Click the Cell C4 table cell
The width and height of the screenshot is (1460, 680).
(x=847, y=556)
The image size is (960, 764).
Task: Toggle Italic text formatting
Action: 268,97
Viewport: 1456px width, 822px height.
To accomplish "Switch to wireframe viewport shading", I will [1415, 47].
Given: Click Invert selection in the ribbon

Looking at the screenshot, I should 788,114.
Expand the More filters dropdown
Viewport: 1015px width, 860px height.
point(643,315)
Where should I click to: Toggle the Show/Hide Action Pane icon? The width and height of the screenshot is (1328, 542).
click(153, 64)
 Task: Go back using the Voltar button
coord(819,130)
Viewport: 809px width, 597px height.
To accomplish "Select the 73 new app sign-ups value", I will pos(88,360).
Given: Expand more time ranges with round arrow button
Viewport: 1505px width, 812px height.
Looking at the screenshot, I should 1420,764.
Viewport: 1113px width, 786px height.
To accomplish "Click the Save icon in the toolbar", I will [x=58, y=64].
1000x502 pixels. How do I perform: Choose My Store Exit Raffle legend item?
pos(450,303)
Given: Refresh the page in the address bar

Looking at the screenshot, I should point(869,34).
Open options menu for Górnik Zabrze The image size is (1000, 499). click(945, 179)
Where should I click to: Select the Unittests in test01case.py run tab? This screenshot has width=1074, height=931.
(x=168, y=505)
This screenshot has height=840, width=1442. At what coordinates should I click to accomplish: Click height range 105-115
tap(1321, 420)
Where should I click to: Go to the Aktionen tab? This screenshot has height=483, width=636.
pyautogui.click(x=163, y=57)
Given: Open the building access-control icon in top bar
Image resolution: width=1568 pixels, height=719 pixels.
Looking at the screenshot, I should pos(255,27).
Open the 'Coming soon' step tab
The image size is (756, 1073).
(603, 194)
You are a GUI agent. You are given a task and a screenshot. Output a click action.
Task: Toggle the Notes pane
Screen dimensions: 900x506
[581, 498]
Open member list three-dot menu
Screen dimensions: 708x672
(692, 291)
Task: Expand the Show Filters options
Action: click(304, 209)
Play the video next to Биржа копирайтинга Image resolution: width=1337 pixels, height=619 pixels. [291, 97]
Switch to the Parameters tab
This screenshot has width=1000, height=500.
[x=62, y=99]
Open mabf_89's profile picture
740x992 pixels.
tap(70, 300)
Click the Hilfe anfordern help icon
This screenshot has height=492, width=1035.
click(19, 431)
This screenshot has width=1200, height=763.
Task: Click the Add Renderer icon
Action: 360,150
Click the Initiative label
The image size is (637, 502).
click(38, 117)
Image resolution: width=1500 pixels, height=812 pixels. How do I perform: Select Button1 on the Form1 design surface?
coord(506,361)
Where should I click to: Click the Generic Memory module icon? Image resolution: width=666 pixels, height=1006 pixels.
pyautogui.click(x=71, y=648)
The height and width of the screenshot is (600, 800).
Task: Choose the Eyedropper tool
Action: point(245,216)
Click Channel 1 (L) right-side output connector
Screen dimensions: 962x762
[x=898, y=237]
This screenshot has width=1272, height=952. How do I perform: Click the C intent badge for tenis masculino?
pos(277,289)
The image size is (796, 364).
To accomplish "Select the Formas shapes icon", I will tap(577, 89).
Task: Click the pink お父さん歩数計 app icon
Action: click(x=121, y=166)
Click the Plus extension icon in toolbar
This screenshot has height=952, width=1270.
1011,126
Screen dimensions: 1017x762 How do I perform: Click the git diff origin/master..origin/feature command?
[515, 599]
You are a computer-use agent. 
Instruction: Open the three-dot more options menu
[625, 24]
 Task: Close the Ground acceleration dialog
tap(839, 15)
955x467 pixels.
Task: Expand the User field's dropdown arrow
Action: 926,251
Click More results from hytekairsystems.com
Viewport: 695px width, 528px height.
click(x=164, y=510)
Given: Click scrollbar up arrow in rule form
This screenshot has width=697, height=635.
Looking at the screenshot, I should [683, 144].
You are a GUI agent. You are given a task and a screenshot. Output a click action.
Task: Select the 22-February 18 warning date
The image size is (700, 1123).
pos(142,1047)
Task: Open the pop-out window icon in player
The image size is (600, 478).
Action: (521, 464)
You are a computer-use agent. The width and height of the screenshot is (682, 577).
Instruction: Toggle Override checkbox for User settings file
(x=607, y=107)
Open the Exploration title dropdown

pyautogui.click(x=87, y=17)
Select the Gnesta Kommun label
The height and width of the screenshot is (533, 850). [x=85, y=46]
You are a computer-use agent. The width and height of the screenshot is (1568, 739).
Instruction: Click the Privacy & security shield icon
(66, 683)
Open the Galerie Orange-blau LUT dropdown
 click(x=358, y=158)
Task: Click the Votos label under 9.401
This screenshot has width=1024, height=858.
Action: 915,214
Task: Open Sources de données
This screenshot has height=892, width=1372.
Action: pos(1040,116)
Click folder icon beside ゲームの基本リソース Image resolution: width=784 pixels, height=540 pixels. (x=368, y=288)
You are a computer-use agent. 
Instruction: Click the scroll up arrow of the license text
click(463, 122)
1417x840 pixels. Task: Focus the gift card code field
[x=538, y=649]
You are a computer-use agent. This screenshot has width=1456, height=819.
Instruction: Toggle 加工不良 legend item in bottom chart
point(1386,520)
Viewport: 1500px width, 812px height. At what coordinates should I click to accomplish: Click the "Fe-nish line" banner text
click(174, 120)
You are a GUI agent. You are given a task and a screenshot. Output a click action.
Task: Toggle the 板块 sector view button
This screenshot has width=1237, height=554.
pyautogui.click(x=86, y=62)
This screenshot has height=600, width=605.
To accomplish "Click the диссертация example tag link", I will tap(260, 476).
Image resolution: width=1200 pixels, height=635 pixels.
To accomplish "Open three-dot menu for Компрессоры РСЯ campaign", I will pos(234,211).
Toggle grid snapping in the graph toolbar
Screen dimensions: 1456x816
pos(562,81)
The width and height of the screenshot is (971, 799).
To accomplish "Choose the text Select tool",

### [WHAT YOU ARE ASKED TO DO]
Put the part of the listing above that starts with the line containing "Given: Expand more" and goes on through the line containing "will [x=58, y=64]." into a two-column CSV headed instruction and coordinates. Give one row for each instruction with its coordinates, put every field in quotes, and replace line breaks with spaces.

### [THE ANSWER]
instruction,coordinates
"Given: Expand more time ranges with round arrow button Viewport: 1505px width, 812px height.","Looking at the screenshot, I should 1420,764."
"Viewport: 1113px width, 786px height. To accomplish ""Click the Save icon in the toolbar"",","I will [x=58, y=64]."